REQUIREMENT. Whatever the records below hold, copy it all out exactly.

═════ EXTRACTED ENTRIES ═════

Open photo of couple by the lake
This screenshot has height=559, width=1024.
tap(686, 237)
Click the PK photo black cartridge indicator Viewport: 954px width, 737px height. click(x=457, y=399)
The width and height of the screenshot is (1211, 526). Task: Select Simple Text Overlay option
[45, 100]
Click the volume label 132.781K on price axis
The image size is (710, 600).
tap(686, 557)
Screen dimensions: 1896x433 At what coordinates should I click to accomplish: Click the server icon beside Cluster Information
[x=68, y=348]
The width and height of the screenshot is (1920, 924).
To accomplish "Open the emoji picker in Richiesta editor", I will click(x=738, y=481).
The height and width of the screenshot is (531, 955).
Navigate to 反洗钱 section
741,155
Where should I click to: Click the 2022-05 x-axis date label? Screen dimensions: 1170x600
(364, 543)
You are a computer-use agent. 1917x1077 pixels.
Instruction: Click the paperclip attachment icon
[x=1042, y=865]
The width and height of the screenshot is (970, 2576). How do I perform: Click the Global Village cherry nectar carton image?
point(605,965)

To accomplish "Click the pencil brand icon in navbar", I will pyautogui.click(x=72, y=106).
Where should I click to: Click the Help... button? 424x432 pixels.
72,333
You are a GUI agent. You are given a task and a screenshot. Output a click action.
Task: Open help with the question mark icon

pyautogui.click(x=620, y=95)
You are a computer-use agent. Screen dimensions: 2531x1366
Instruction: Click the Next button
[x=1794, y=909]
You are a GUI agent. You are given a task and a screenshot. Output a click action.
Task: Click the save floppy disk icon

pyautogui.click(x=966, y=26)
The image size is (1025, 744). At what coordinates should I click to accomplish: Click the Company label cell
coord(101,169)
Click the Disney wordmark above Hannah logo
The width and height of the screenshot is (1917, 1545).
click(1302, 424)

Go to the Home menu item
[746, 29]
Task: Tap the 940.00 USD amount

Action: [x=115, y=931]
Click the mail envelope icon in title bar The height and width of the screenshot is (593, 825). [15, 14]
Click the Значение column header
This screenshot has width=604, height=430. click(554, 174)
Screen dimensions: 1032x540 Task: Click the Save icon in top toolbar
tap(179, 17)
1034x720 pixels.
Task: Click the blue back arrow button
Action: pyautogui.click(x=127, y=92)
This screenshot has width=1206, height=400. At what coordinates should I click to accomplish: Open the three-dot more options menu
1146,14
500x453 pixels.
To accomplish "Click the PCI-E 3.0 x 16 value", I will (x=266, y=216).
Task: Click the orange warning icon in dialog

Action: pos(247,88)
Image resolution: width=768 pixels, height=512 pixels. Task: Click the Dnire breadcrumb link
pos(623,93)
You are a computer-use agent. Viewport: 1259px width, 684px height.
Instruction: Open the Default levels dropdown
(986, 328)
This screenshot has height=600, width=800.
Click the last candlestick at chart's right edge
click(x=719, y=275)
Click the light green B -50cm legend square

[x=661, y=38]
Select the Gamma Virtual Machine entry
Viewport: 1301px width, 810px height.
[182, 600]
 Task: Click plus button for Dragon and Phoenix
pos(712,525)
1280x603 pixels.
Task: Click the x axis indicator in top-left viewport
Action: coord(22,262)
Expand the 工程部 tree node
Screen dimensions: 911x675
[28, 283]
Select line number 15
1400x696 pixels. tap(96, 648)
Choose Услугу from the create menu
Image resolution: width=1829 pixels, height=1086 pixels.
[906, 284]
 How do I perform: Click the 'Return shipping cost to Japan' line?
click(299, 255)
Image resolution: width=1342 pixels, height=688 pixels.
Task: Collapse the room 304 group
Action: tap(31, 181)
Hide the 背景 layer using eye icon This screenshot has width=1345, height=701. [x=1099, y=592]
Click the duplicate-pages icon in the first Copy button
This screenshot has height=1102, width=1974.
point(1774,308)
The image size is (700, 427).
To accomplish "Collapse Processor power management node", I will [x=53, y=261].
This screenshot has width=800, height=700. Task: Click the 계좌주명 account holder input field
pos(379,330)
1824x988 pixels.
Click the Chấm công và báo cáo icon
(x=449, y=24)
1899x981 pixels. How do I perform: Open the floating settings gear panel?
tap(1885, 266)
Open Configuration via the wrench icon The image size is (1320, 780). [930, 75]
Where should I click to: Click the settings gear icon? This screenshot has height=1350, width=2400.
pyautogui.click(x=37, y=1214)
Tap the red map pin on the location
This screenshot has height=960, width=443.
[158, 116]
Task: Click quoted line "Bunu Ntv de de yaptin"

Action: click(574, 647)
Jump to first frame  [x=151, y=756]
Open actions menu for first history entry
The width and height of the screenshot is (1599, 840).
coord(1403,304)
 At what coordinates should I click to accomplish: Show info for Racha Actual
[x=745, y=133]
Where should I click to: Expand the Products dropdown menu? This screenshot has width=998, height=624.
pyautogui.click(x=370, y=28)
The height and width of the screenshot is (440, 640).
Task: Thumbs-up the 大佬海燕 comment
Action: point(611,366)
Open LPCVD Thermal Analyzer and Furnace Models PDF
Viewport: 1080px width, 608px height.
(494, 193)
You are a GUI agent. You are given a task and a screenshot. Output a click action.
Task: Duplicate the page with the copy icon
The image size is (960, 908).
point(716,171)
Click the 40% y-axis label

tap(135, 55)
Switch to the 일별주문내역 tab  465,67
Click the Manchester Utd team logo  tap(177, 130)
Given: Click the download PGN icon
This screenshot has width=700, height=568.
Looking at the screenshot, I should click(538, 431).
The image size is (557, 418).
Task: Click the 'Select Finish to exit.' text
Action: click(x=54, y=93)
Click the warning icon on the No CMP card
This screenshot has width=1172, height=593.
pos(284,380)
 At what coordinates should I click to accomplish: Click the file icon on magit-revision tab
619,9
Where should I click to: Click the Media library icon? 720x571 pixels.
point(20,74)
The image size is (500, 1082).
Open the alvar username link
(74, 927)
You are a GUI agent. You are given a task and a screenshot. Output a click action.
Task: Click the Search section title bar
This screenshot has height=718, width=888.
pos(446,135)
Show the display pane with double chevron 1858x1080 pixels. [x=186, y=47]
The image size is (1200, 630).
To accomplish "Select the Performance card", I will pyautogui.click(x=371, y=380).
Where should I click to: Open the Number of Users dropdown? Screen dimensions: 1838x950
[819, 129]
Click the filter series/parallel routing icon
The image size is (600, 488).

═════

PROBLEM SOLUTION.
Open photo of couple by the lake
This screenshot has height=559, width=1024.
tap(686, 237)
Click the PK photo black cartridge indicator Viewport: 954px width, 737px height. click(x=457, y=399)
The width and height of the screenshot is (1211, 526). Task: Select Simple Text Overlay option
[45, 100]
Click the volume label 132.781K on price axis
The image size is (710, 600).
tap(686, 557)
Screen dimensions: 1896x433 At what coordinates should I click to accomplish: Click the server icon beside Cluster Information
[x=68, y=348]
The width and height of the screenshot is (1920, 924).
To accomplish "Open the emoji picker in Richiesta editor", I will click(x=738, y=481).
The height and width of the screenshot is (531, 955).
Navigate to 反洗钱 section
741,155
Where should I click to: Click the 2022-05 x-axis date label? Screen dimensions: 1170x600
(364, 543)
You are a computer-use agent. 1917x1077 pixels.
Instruction: Click the paperclip attachment icon
[x=1042, y=865]
The width and height of the screenshot is (970, 2576). How do I perform: Click the Global Village cherry nectar carton image?
point(605,965)

To accomplish "Click the pencil brand icon in navbar", I will pyautogui.click(x=72, y=106).
Where should I click to: Click the Help... button? 424x432 pixels.
72,333
You are a GUI agent. You are given a task and a screenshot. Output a click action.
Task: Open help with the question mark icon

pyautogui.click(x=620, y=95)
You are a computer-use agent. Screen dimensions: 2531x1366
Instruction: Click the Next button
[x=1794, y=909]
You are a GUI agent. You are given a task and a screenshot. Output a click action.
Task: Click the save floppy disk icon

pyautogui.click(x=966, y=26)
The image size is (1025, 744). At what coordinates should I click to accomplish: Click the Company label cell
coord(101,169)
Click the Disney wordmark above Hannah logo
The width and height of the screenshot is (1917, 1545).
click(1302, 424)

Go to the Home menu item
[746, 29]
Task: Tap the 940.00 USD amount

Action: [x=115, y=931]
Click the mail envelope icon in title bar The height and width of the screenshot is (593, 825). [15, 14]
Click the Значение column header
This screenshot has width=604, height=430. click(554, 174)
Screen dimensions: 1032x540 Task: Click the Save icon in top toolbar
tap(179, 17)
1034x720 pixels.
Task: Click the blue back arrow button
Action: pyautogui.click(x=127, y=92)
This screenshot has width=1206, height=400. At what coordinates should I click to accomplish: Open the three-dot more options menu
1146,14
500x453 pixels.
To accomplish "Click the PCI-E 3.0 x 16 value", I will (x=266, y=216).
Task: Click the orange warning icon in dialog

Action: pos(247,88)
Image resolution: width=768 pixels, height=512 pixels. Task: Click the Dnire breadcrumb link
pos(623,93)
You are a computer-use agent. Viewport: 1259px width, 684px height.
Instruction: Open the Default levels dropdown
(986, 328)
This screenshot has height=600, width=800.
Click the last candlestick at chart's right edge
click(x=719, y=275)
Click the light green B -50cm legend square

[x=661, y=38]
Select the Gamma Virtual Machine entry
Viewport: 1301px width, 810px height.
[182, 600]
 Task: Click plus button for Dragon and Phoenix
pos(712,525)
1280x603 pixels.
Task: Click the x axis indicator in top-left viewport
Action: coord(22,262)
Expand the 工程部 tree node
Screen dimensions: 911x675
[28, 283]
Select line number 15
1400x696 pixels. tap(96, 648)
Choose Услугу from the create menu
Image resolution: width=1829 pixels, height=1086 pixels.
[906, 284]
 How do I perform: Click the 'Return shipping cost to Japan' line?
click(299, 255)
Image resolution: width=1342 pixels, height=688 pixels.
Task: Collapse the room 304 group
Action: tap(31, 181)
Hide the 背景 layer using eye icon This screenshot has width=1345, height=701. [x=1099, y=592]
Click the duplicate-pages icon in the first Copy button
This screenshot has height=1102, width=1974.
point(1774,308)
The image size is (700, 427).
To accomplish "Collapse Processor power management node", I will [x=53, y=261].
This screenshot has width=800, height=700. Task: Click the 계좌주명 account holder input field
pos(379,330)
1824x988 pixels.
Click the Chấm công và báo cáo icon
(x=449, y=24)
1899x981 pixels. How do I perform: Open the floating settings gear panel?
tap(1885, 266)
Open Configuration via the wrench icon The image size is (1320, 780). [930, 75]
Where should I click to: Click the settings gear icon? This screenshot has height=1350, width=2400.
pyautogui.click(x=37, y=1214)
Tap the red map pin on the location
This screenshot has height=960, width=443.
[158, 116]
Task: Click quoted line "Bunu Ntv de de yaptin"

Action: click(574, 647)
Jump to first frame  [x=151, y=756]
Open actions menu for first history entry
The width and height of the screenshot is (1599, 840).
coord(1403,304)
 At what coordinates should I click to accomplish: Show info for Racha Actual
[x=745, y=133]
Where should I click to: Expand the Products dropdown menu? This screenshot has width=998, height=624.
pyautogui.click(x=370, y=28)
The height and width of the screenshot is (440, 640).
Task: Thumbs-up the 大佬海燕 comment
Action: point(611,366)
Open LPCVD Thermal Analyzer and Furnace Models PDF
Viewport: 1080px width, 608px height.
(494, 193)
You are a GUI agent. You are given a task and a screenshot. Output a click action.
Task: Duplicate the page with the copy icon
The image size is (960, 908).
point(716,171)
Click the 40% y-axis label

tap(135, 55)
Switch to the 일별주문내역 tab  465,67
Click the Manchester Utd team logo  tap(177, 130)
Given: Click the download PGN icon
This screenshot has width=700, height=568.
Looking at the screenshot, I should click(538, 431).
The image size is (557, 418).
Task: Click the 'Select Finish to exit.' text
Action: click(x=54, y=93)
Click the warning icon on the No CMP card
This screenshot has width=1172, height=593.
pos(284,380)
 At what coordinates should I click to accomplish: Click the file icon on magit-revision tab
619,9
Where should I click to: Click the Media library icon? 720x571 pixels.
point(20,74)
The image size is (500, 1082).
Open the alvar username link
(74, 927)
You are a GUI agent. You are given a task and a screenshot. Output a click action.
Task: Click the Search section title bar
This screenshot has height=718, width=888.
pos(446,135)
Show the display pane with double chevron 1858x1080 pixels. [x=186, y=47]
The image size is (1200, 630).
To accomplish "Select the Performance card", I will pyautogui.click(x=371, y=380).
Where should I click to: Open the Number of Users dropdown? Screen dimensions: 1838x950
[819, 129]
Click the filter series/parallel routing icon
The image size is (600, 488).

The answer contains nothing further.